Work to be completed:
Go to the line in the entries below that holds "Instruction: Click the Subtotal column header" and repeat exactly from there through the line that holds "Given: Click the Timbrar stamp icon", inclusive.

(Extracted data entries)
*** Block opens ***

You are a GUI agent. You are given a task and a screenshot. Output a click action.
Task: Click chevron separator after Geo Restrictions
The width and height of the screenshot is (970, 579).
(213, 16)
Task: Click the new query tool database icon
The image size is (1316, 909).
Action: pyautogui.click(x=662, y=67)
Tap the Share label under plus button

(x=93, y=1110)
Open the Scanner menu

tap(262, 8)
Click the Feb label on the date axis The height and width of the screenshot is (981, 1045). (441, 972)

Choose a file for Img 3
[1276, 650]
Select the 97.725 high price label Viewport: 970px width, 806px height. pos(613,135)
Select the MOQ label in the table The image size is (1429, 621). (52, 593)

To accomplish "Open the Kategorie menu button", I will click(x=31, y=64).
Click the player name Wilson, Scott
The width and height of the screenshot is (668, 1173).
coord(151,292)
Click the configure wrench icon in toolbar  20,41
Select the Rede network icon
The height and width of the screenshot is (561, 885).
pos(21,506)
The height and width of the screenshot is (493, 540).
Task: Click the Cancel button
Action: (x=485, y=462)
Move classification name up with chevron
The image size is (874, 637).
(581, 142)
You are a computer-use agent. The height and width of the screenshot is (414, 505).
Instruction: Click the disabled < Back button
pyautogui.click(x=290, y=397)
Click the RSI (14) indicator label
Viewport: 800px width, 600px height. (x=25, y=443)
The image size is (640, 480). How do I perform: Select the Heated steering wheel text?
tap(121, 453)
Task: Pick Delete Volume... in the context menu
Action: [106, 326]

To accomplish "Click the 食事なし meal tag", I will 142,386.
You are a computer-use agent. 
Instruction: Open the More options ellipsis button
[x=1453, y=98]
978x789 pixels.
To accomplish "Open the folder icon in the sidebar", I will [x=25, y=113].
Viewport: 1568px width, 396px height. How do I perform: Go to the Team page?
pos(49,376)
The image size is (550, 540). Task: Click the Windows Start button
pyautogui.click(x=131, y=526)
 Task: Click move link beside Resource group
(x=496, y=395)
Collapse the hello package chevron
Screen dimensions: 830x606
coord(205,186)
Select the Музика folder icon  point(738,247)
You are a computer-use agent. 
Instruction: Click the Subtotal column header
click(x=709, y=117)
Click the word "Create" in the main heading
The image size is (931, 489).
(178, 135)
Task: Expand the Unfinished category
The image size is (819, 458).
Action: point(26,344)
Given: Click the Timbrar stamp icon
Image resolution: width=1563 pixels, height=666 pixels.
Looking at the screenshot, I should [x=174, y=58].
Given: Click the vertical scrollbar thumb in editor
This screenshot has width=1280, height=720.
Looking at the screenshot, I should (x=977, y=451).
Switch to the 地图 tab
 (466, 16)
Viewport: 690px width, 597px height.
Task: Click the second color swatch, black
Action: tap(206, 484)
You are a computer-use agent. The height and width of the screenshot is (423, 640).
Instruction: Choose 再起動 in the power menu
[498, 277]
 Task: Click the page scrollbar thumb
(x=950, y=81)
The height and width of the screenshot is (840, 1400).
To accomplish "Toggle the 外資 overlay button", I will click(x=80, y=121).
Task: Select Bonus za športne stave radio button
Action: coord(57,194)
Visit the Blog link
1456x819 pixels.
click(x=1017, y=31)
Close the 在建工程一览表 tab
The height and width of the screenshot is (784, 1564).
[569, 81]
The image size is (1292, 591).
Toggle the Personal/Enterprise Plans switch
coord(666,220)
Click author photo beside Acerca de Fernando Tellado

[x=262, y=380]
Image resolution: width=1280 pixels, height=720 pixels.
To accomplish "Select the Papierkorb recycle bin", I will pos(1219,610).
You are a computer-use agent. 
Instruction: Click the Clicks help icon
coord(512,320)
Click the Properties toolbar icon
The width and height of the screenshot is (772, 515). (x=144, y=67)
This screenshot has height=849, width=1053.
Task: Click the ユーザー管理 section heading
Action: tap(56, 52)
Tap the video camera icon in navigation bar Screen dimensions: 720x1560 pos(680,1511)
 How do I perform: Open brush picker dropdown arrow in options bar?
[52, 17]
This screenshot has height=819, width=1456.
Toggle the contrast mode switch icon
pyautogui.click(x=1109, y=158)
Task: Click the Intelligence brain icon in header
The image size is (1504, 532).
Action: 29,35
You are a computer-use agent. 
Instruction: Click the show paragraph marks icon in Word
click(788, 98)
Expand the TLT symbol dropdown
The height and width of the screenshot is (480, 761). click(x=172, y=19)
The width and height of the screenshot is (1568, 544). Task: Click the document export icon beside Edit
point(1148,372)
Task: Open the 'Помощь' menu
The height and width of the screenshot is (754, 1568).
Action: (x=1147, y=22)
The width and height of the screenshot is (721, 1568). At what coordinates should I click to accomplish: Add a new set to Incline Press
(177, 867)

*** Block closes ***

Output of the task:
Instruction: Click the Subtotal column header
click(x=709, y=117)
Click the word "Create" in the main heading
The image size is (931, 489).
(178, 135)
Task: Expand the Unfinished category
The image size is (819, 458).
Action: point(26,344)
Given: Click the Timbrar stamp icon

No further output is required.